§ CHALLENGE:
Please return, copied in full, each of the rows below that contains the word "perform".

§ DATASET:

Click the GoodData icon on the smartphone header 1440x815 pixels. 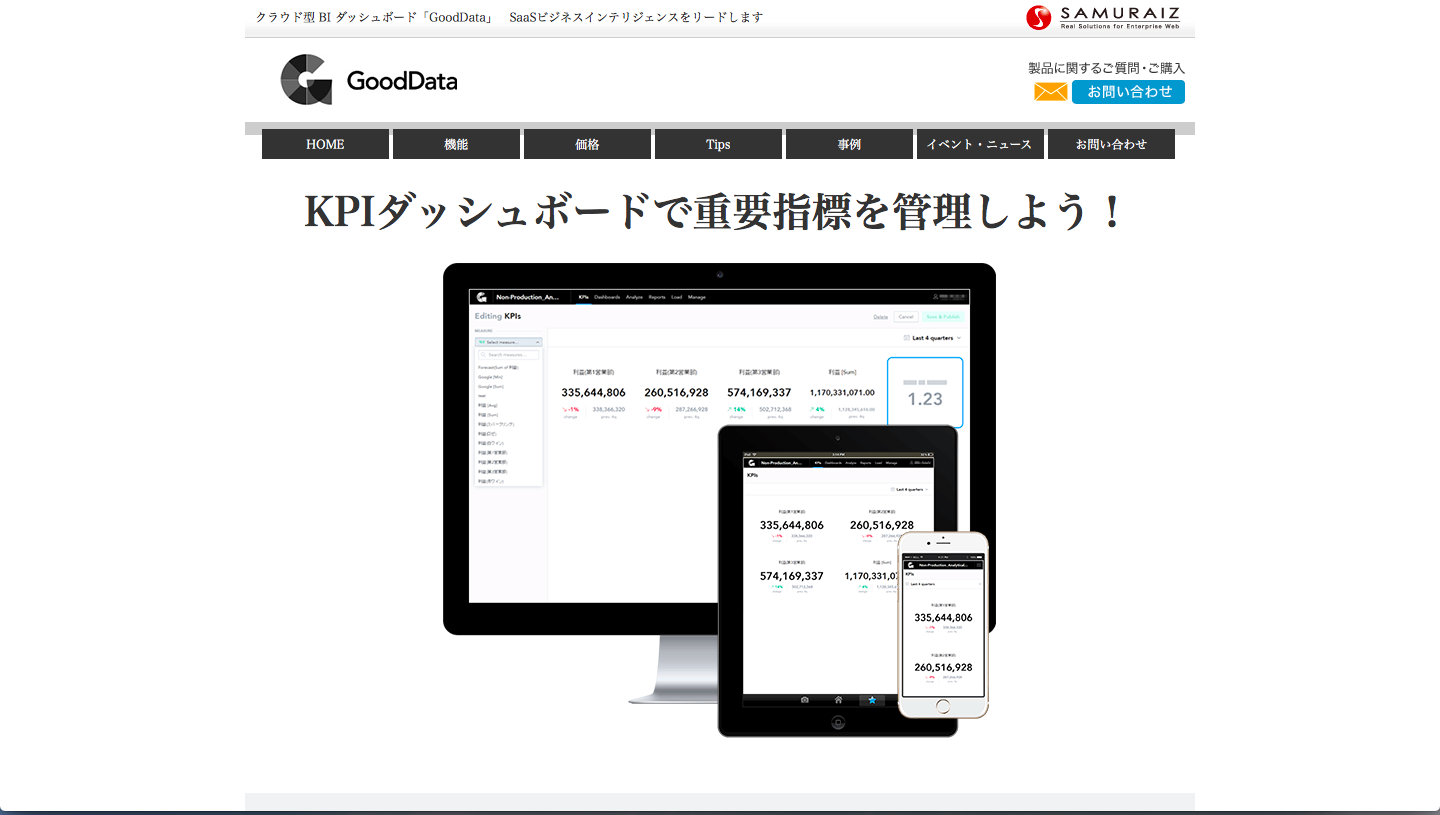pos(910,565)
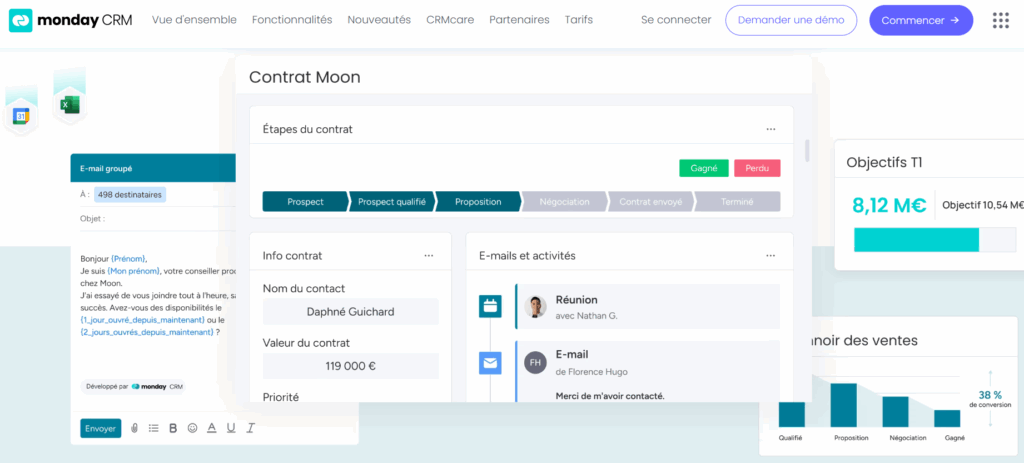Open the Fonctionnalités menu item
This screenshot has width=1024, height=463.
click(x=292, y=20)
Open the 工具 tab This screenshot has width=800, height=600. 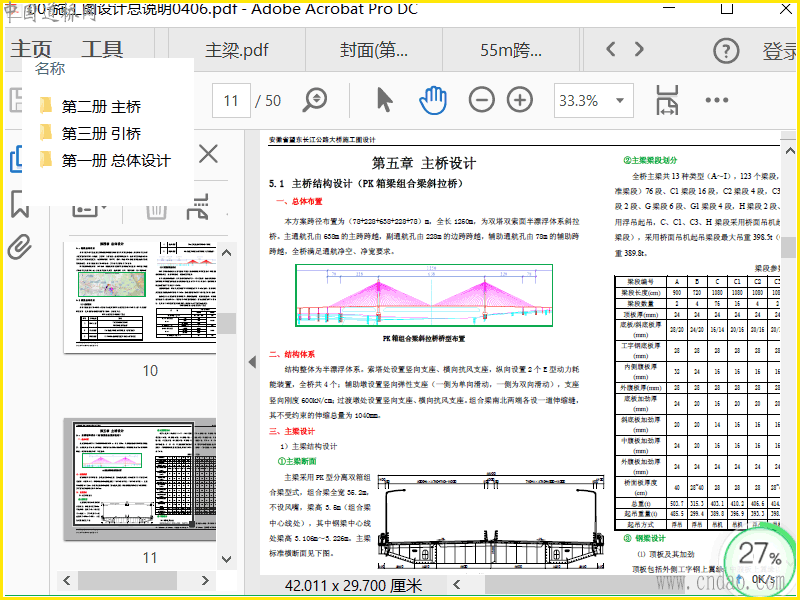point(102,50)
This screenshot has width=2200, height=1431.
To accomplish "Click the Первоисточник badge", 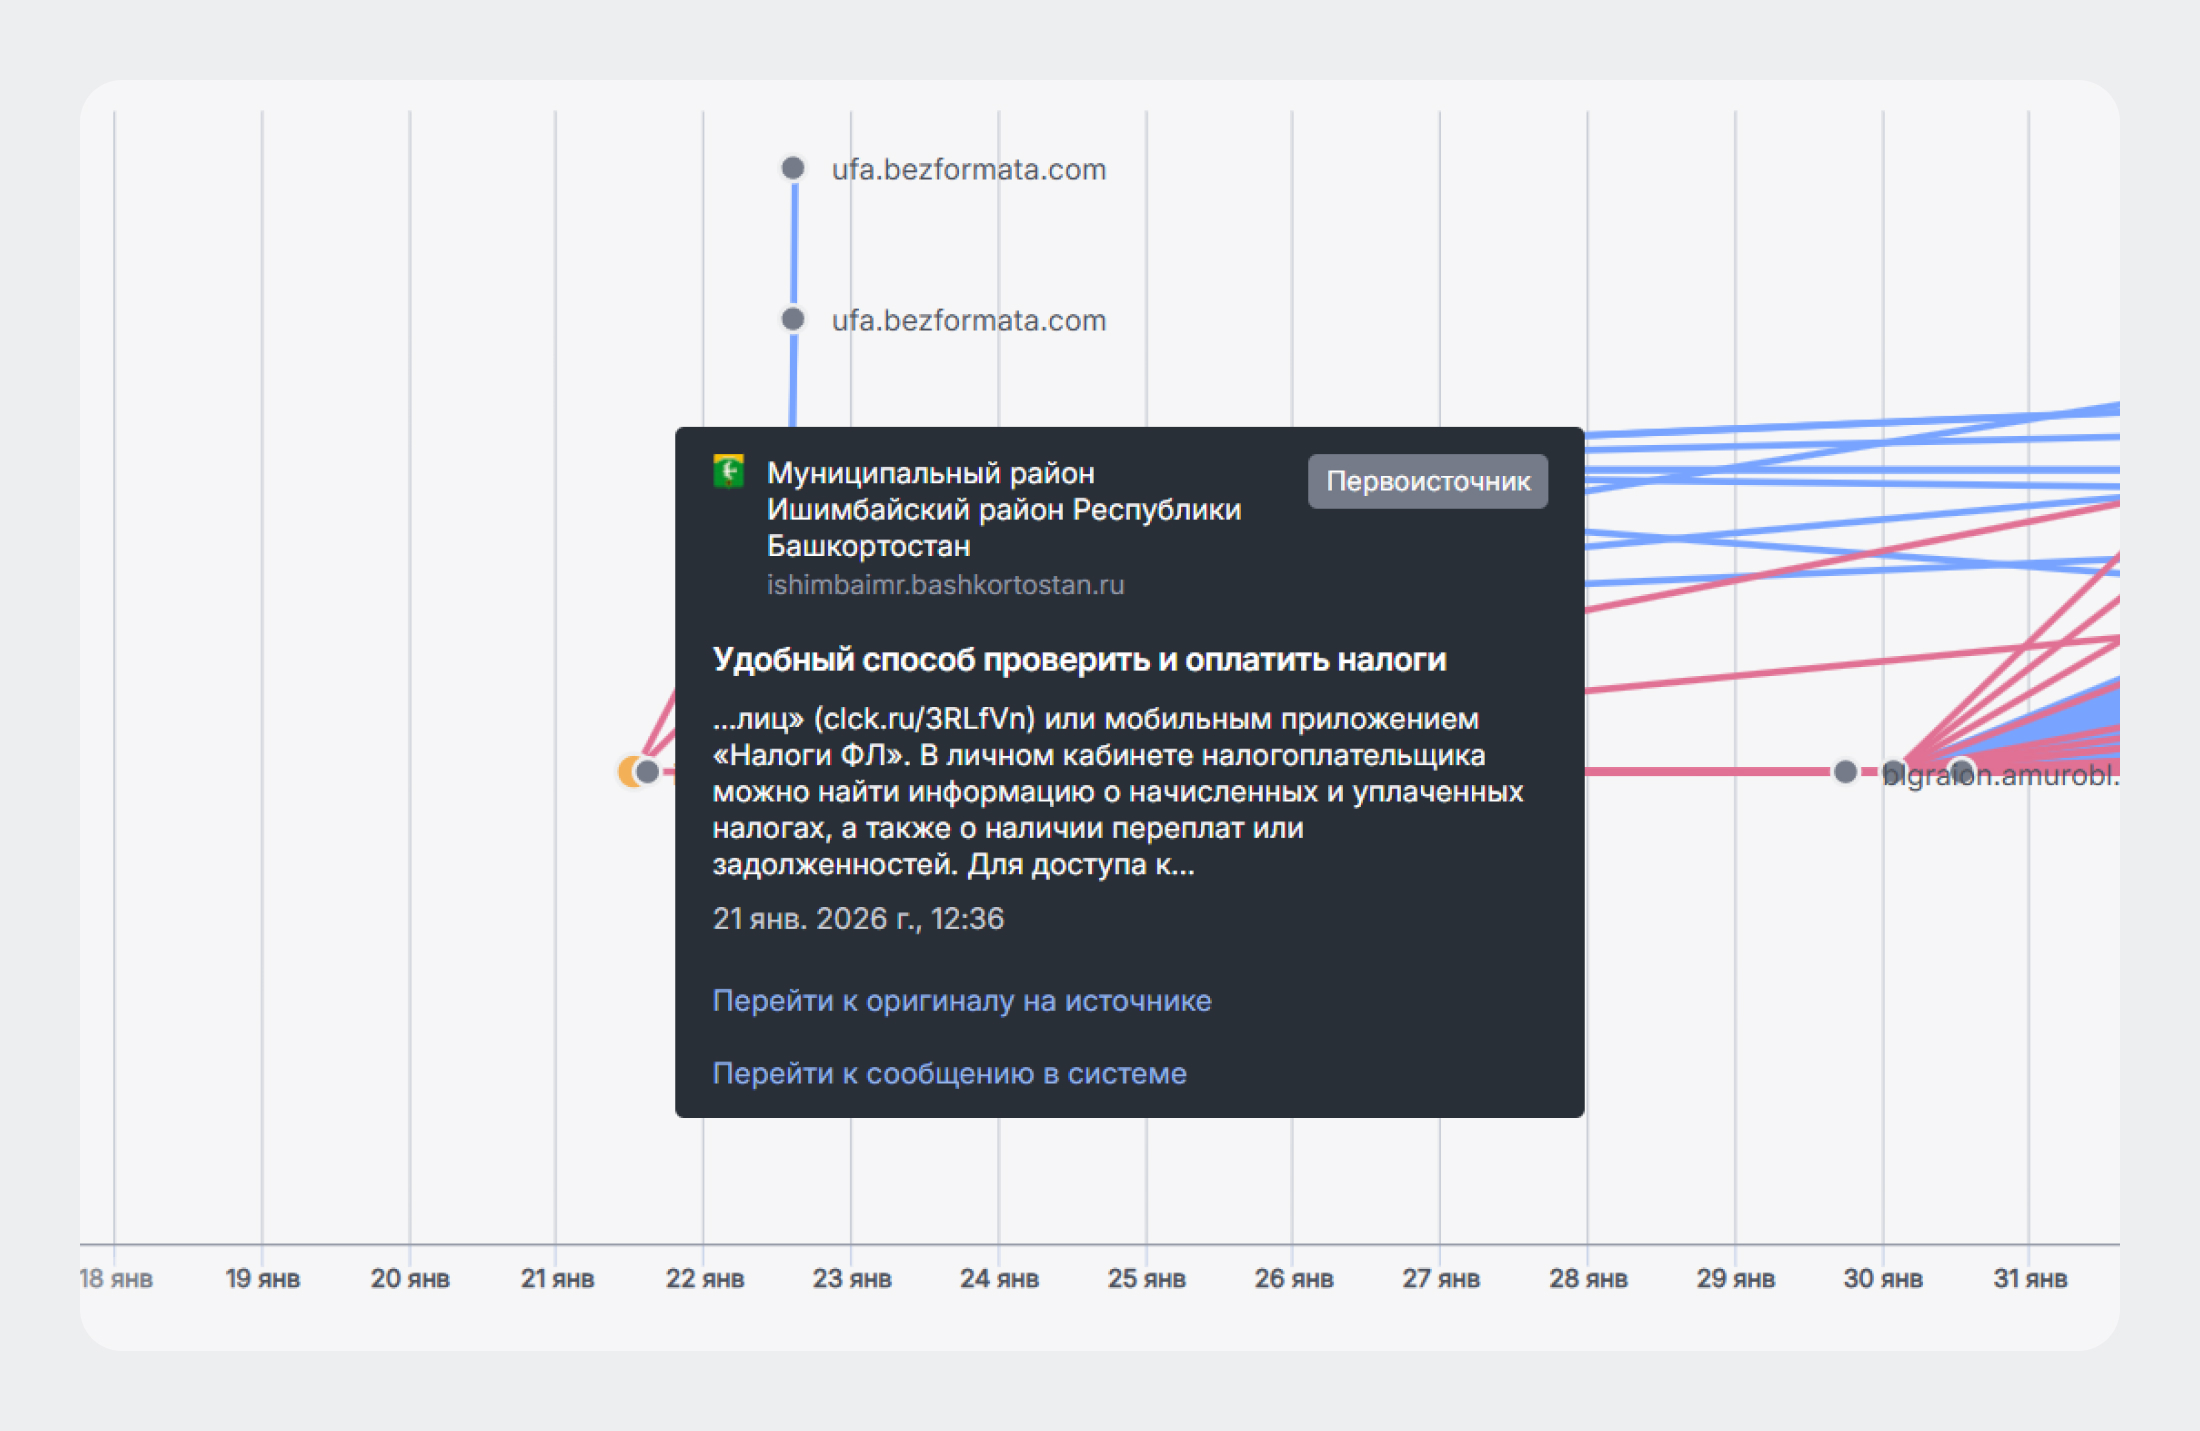I will [1427, 481].
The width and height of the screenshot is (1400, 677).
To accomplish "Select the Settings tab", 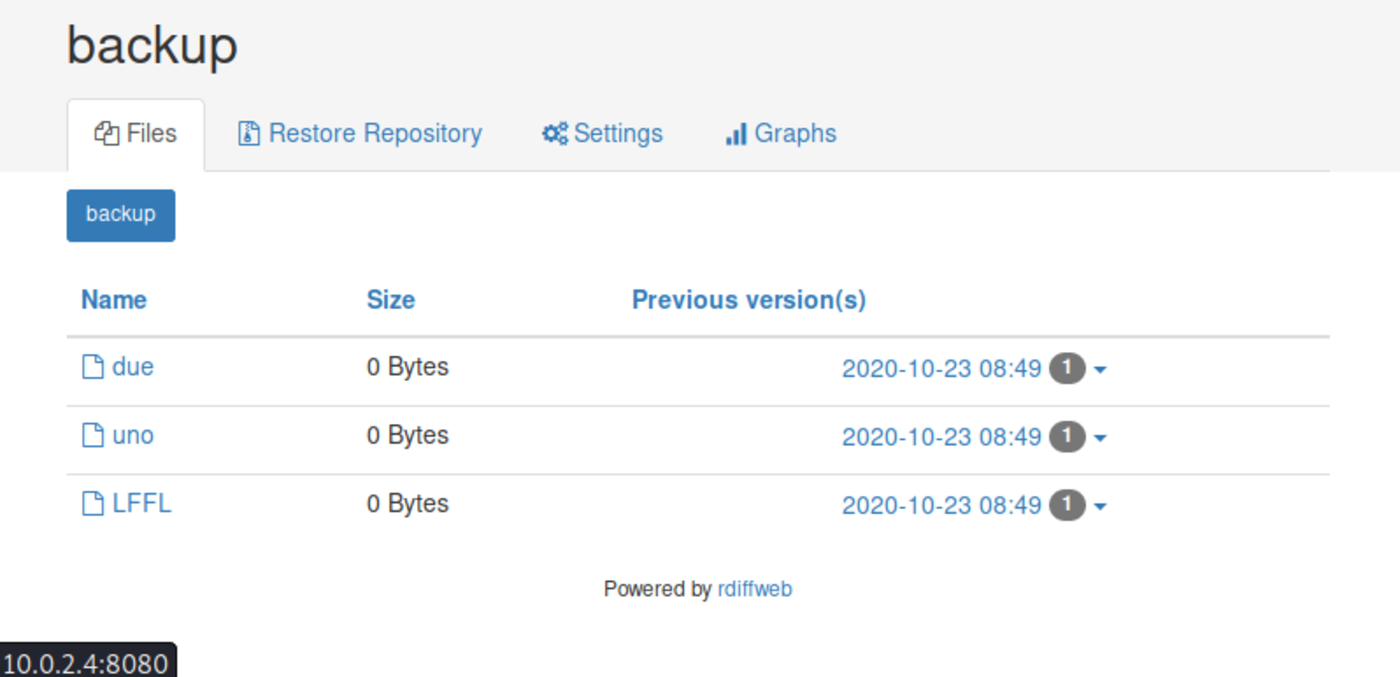I will [602, 132].
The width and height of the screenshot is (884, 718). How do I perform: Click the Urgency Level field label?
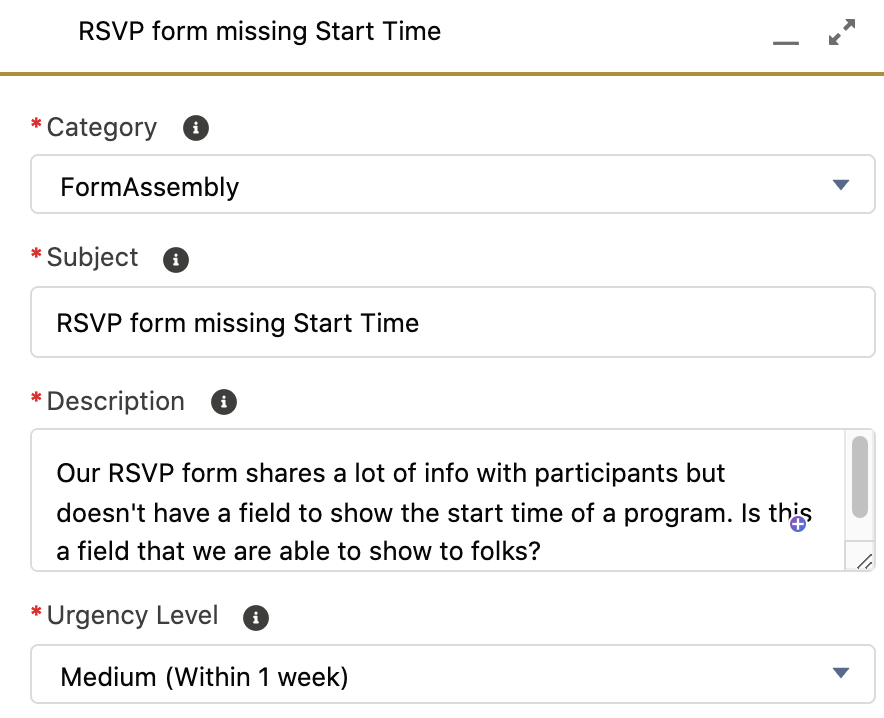coord(132,615)
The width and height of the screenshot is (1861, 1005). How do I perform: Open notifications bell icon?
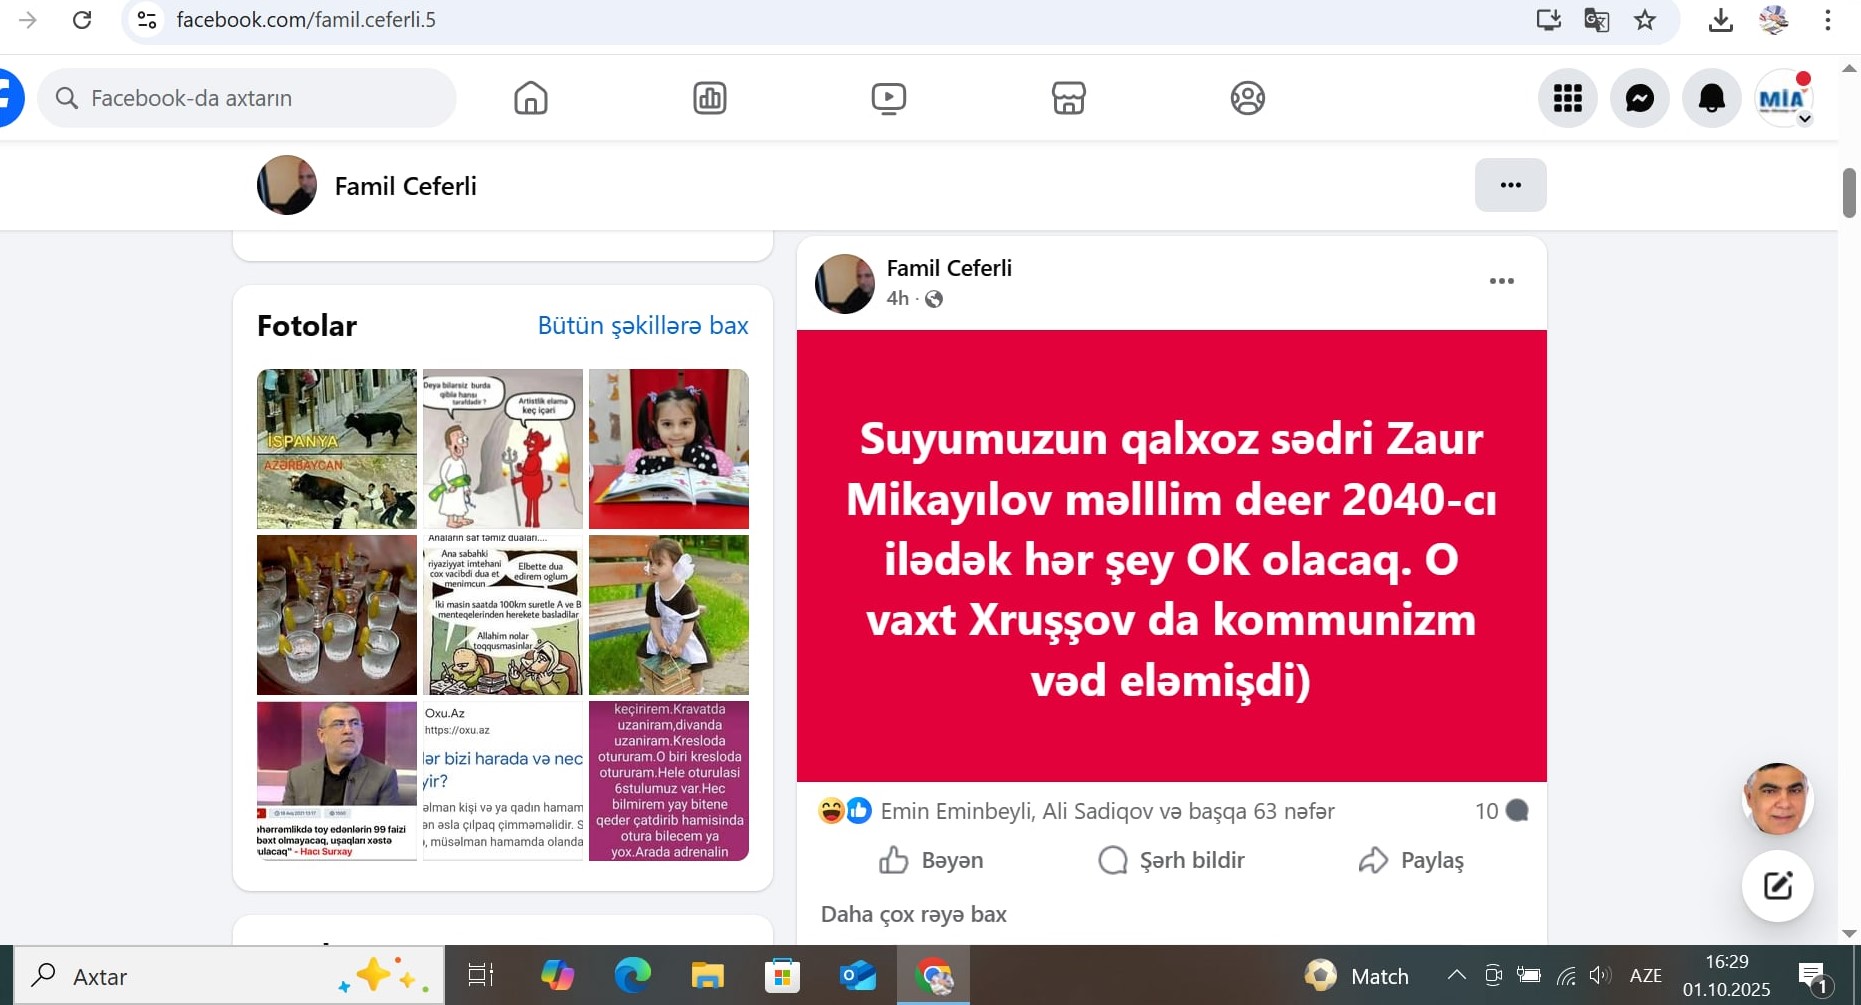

§ TASK ANSWER:
The width and height of the screenshot is (884, 718). How do I perform: Click the Urgency Level field label?
The width and height of the screenshot is (1861, 1005). How do I perform: Open notifications bell icon?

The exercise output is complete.